Bild: Pirouetten des Denkens: Cordelia Wege, Manolo Bertling und Linda Pöppel …
Was für ein großartiger erster Teil! Alles, was Theater kann, gelingt dem
Ensemble des Leipziger Centraltheaters in den ersten beiden Stunden von
„Krieg und Frieden“ in der Regie von Sebastian Hartmann.
Souverän gehen sie mit Motiven und Ideen des Romans von Lew Tolstoi um,
verweben Erzählen und Spielen, inneren und äußeren Bewegungsfluss.
Ineinander greifen die Dynamik der Gefühle und das langsame Heben und
Senken der Bühnenhydraulik mit dem schwermütig schleppenden Elektro-Pop von
Sascha Ring alias Apparat.
Einer will einen anderen tragen, er hebt ihn und zieht an ihm, weg rutschen
dessen Glieder, bringen den Tragenden ins Schwanken auf der hohen Schräge
der Bühne. Traurig und berührend ist dies Bild von einem Versuch, einen
Menschen zu bergen, zu retten, vergeblich wahrscheinlich. Und währenddessen
schildert der Schauspieler Manuel Harder, der Tragende, wie sich einem
Soldaten beim Anblick Badender die Wahrnehmung umkehrt, wie Individuen sich
in Fleisch verwandeln, wie Ekel den Blick verzerrt.
Über die Trauer legt sich die Entfremdung, über die Sorge für einen die
Unmöglichkeit, den Einzelnen noch als Individuum zu sehen. Solche
Verschiebungen in der Seele, solche Verluste der Trennlinien zwischen
Bedeutendem und Unbedeutendem, zwischen Freunden und Feinden, zwischen
Lebenden und Toten transportiert die Inszenierung erst mal außerordentlich
gut.
## Kein Historiengemälde
Auch der Roman ist kein Historiengemälde der Kriege gegen Napoleon in
Russland, sondern eher eine figurenreiche und von philosophischen Passagen
durchsetzte Collage, durchtränkt vom Zweifel, dass die Geschichte
irgendeinen Sinn hat. Der Dichter legt sich hier mit den Historikern und
ihren nachträglichen Sinnkonstruktionen an.

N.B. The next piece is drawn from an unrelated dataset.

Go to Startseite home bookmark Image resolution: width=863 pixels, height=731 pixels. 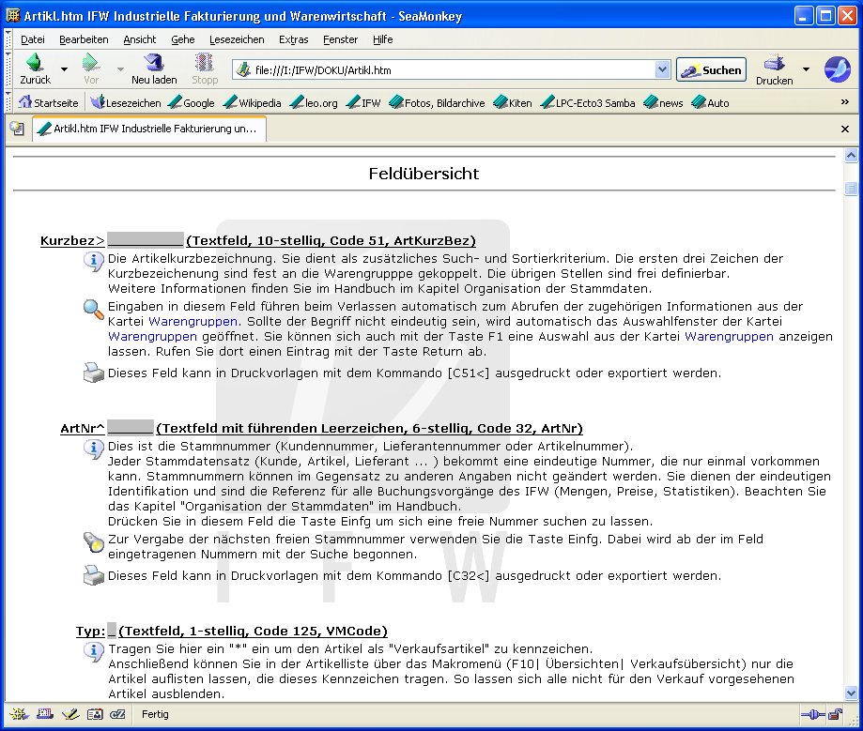point(49,103)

Auf der Bühne verschmelzen intime und welthistorische Szenen. Aus Schreien
auf dem Schlachtfeld werden die Schreie einer Gebärenden, die bei der
Geburt stirbt. Aus dem neugeborenen Kind, von der kleinwüchsigen
Schauspielerin Jana Zöll verkörpert, wird eine Napoleon-Karikatur, die die
Soldaten beißt und aussaugt, die versehentlich noch das Kind darin sehen.
Je mehr Metaebenen aber in diesen Abend einziehen, je häufiger das Spiel
sich in ironische Distanz zu Tolstoi stellt, je mehr symbolische Figuren
auftreten, um Denkfiguren in Szene zu setzen wie den Zweifel des Autors an
seinem eigenen Werk und an seinem Leben, desto mehr zerfranst die Dynamik.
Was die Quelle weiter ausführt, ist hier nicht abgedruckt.